What's more, even if one of these bidders has found takers for the debt, the shareholders are going to stick at any deal that doesn't involve a reasonable payout for them. If the Government moved to sell the company over the shareholders' heads, it might find itself in the same position it was in with Railtrack, when it was eventually forced to concede that the company was worth something and had to pay out accordingly.

What is truly astonishing is that the Government should stand idly by when there is so much public money at stake and allow the management that got Northern Rock into so much trouble in the first place to carry on running the show. Having turned around Abbey National and re-established the brand to a point where it could command a bid at a reasonable price from Spain's Banco Santander, Mr Arnold certainly has the credibility to bring about the cure at Northern Rock. The Rock's advisers say they want to sell the business, not let someone else steal it.

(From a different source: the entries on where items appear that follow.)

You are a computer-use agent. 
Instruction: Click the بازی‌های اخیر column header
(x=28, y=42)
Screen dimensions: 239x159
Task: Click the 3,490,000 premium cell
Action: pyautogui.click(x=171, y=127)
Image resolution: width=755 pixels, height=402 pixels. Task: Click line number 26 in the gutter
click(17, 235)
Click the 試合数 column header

But we haven't seen any sign yet of a proposal which either allows the taxpayer to get his money back or offers a decent price to shareholders. Maybe there will be one by the Friday deadline. If not, then Mr Arnold seems to offer a reasonable alternative which, because the proposal was prompted by them, would also command the support of the company's two largest shareholders.

Living-dead battle draws to a close

It's game over for Resolution's Clive Cowdery, for the time being at least. But though he plainly would have preferred a different outcome to takeover by Hugh Osmond's Pearl, he can at least give himself a pat on the back for having done an excellent job for investors.

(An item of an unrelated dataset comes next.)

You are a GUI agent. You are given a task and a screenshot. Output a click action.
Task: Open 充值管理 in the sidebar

The shares have nearly doubled since he folded Resolution into Britannic Group two and a bit years ago, and by setting up counters to Mr Osmond – first in the form of Friends Provident and then Standard Life – he managed to force Pearl to pay more than it intended.

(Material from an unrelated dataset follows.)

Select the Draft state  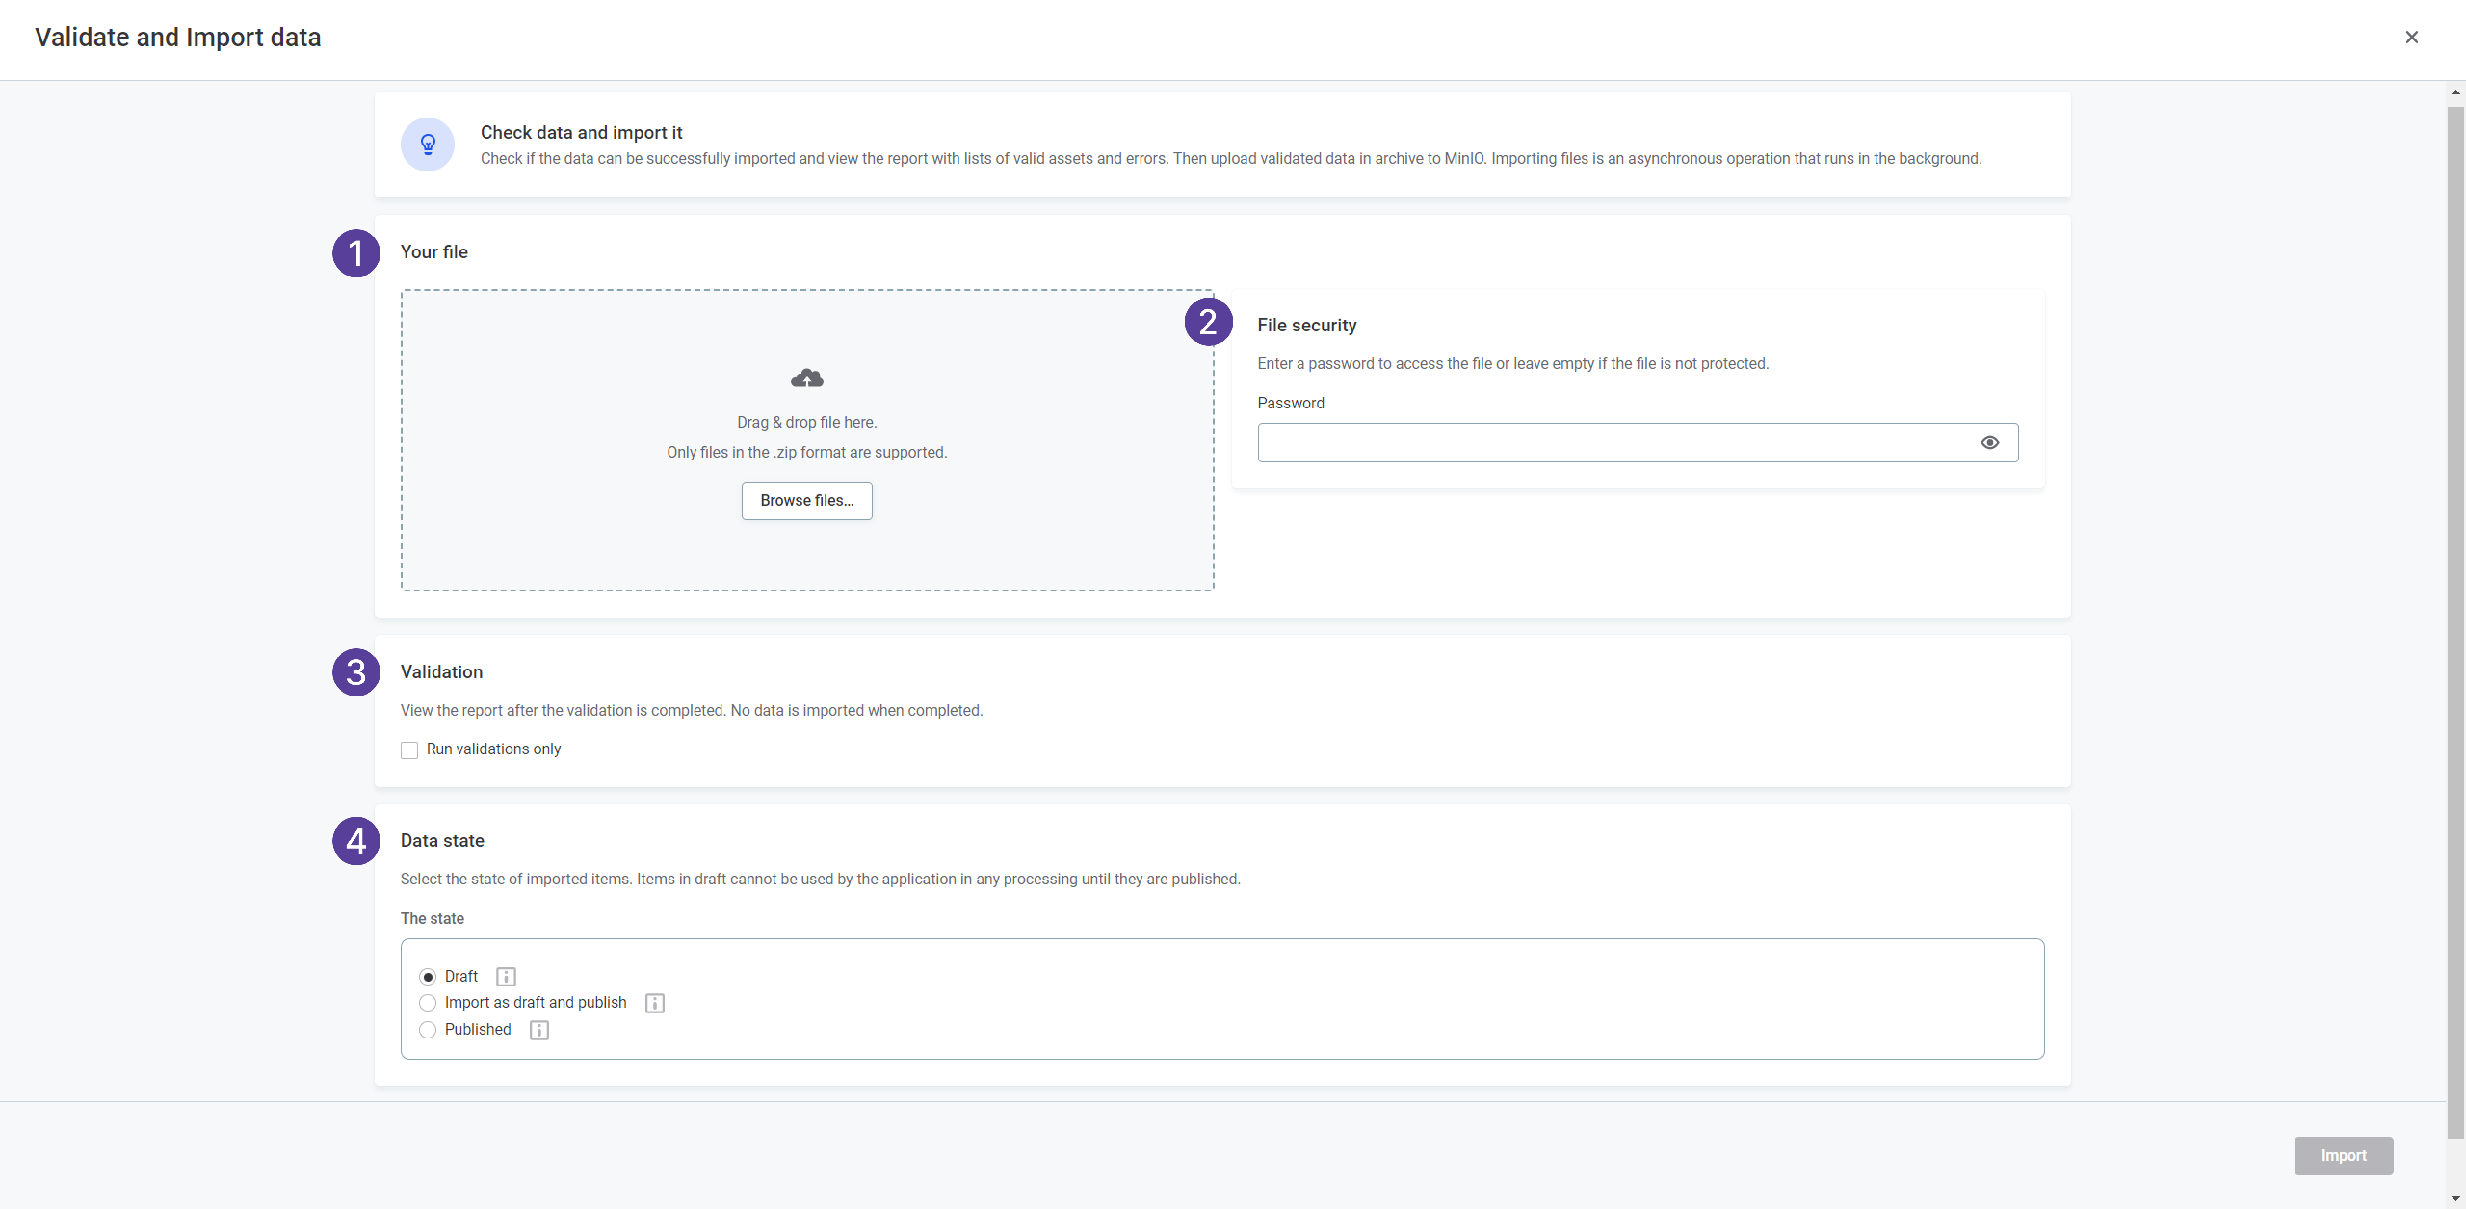[428, 976]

None the less, the whole saga is a revealing case study in the advantages of private equity over the listed sector. In the end, the declining value of Standard Life's equity was no match for Mr Osmond's cash. Standard Life's shares surged by more than a fifth yesterday on relief that it was out of the hunt.

Mr Osmond's financial backers, whoever they are, have demonstrated much greater fortitude, and will now reap the long- term rewards. Mr Cowdery must be wishing he had remained privately owned. As Mr Osmond is demonstrating, it's proving easier to bring about consolidation of the closed "zombie fund" life market from the fortress of private equity than the vagaries of the listed market.

In the end, Standard Life couldn't persuade its investors of the merits of the deal, and certainly not the higher price it would have had to offer to win the day. Instead, Standard found itself caught in the old trap of the more equity it offered, the further its share price would fall, thus further undermining the value of the bid.

But though Mr Cowdery has won a reasonable deal for his shareholders, is it really such a great deal for policyholders? It might be argued that "with-profits" life policies are now such a rotten investment all round that it doesn't much matter who ends up managing them. Either way, the charges seem to keep rising and the investment returns falling.

This isn't particularly the fault of the "zombie-fund" champions such as Mr Osmond and Mr Cowdery. There may always have been a lot wrong with the "with- profits" investment model, but any merit it might once have had was stifled out of it by well-intentioned but misguided regulation, which forced funds to sell their equities into a declining market for solvency purposes. Most of these funds have as a consequence missed out on the bounce in equity markets which took place after 2003.

Pearl, Standard and Friends have found themselves fighting over what is in reality a miserable business which is despised and resented by its customers. As with a monopoly, policyholders have little option but to lump it because the penalty costs of early surrender are so high. Very little has been said about their interests in the unseemly scuffle for dead body parts.